Work task:
What you return should be the complete data below, word for word, with no pictures in it.

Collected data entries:
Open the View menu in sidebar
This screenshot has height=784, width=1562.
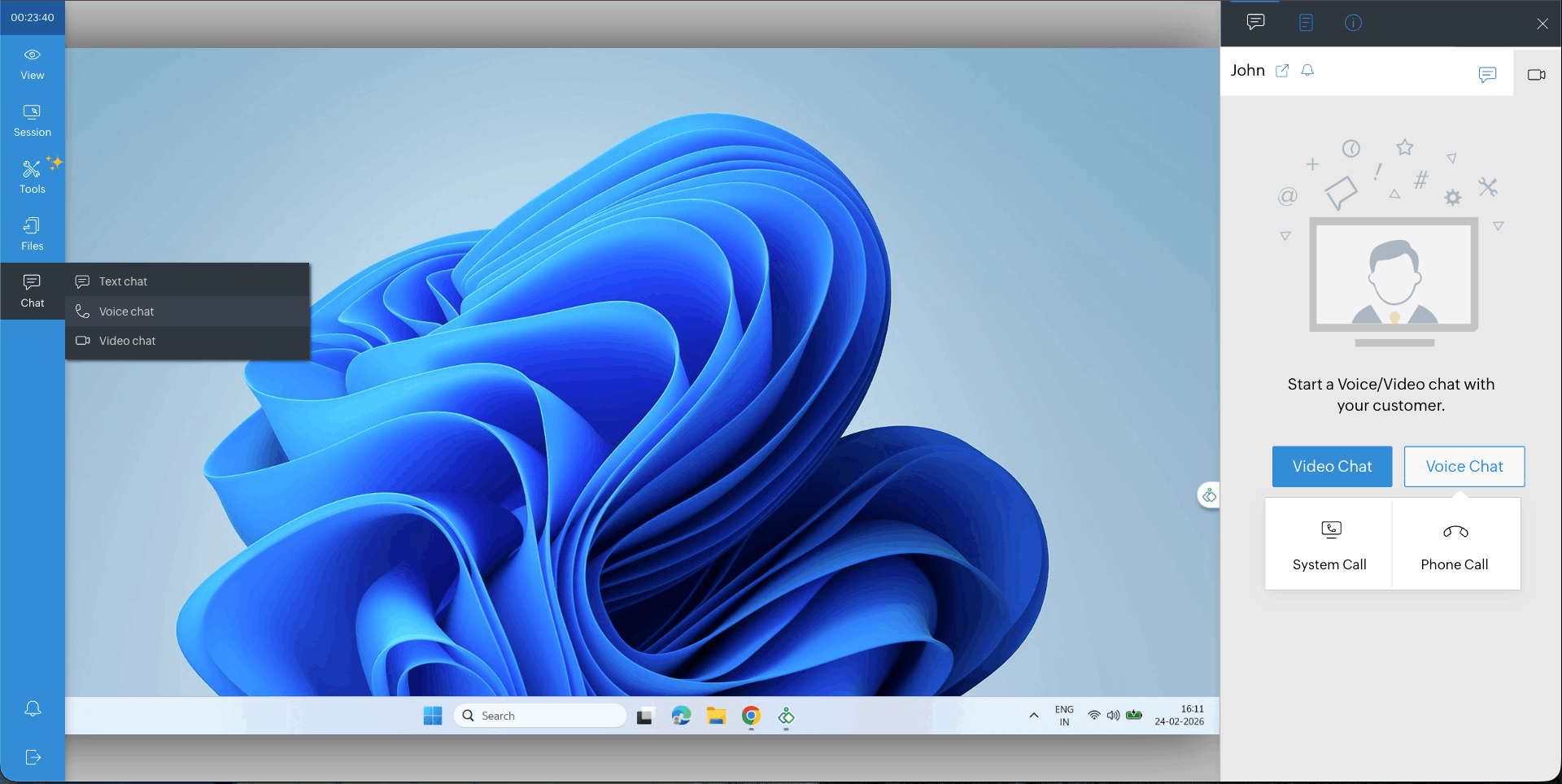(x=33, y=63)
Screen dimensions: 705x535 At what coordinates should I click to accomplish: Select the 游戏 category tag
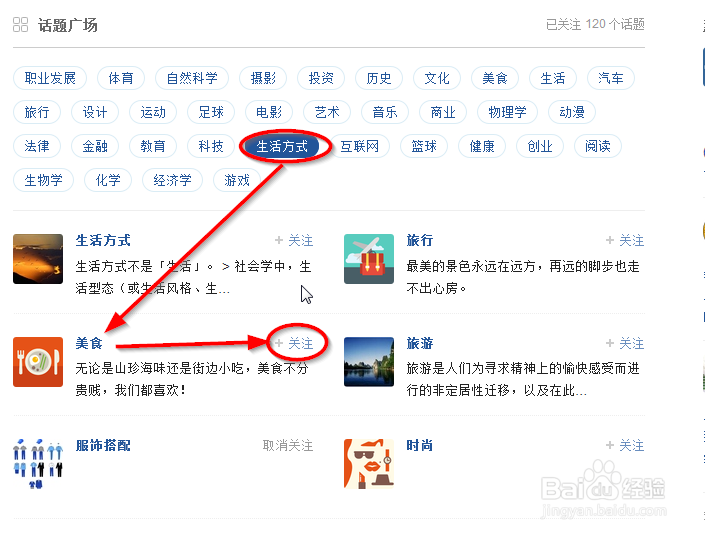tap(236, 180)
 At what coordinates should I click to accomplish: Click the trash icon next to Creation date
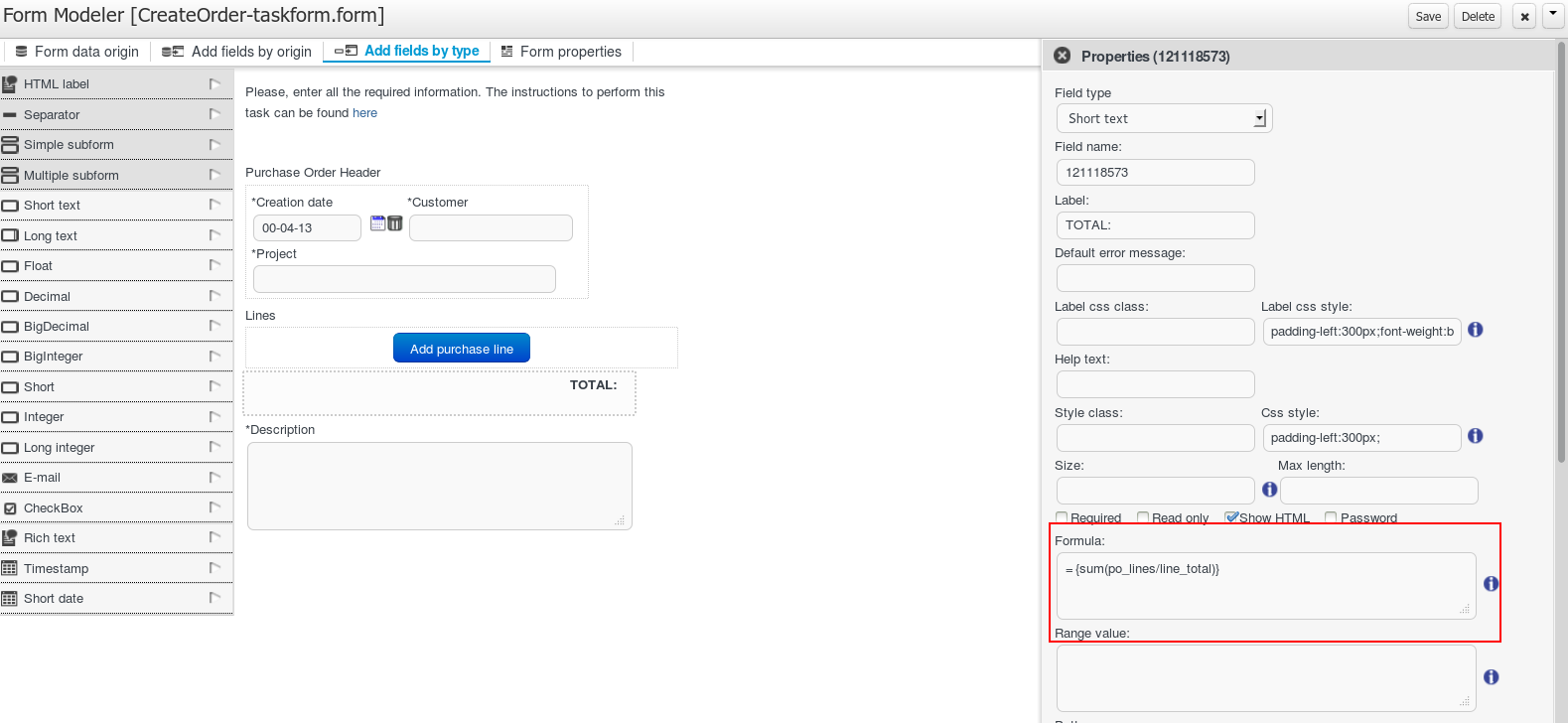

Exercise response:
Open the View menu in sidebar
This screenshot has height=784, width=1562.
(x=33, y=63)
Screen dimensions: 705x535 At what coordinates should I click to accomplish: Select the 游戏 category tag
tap(236, 180)
 At what coordinates should I click to accomplish: Click the trash icon next to Creation date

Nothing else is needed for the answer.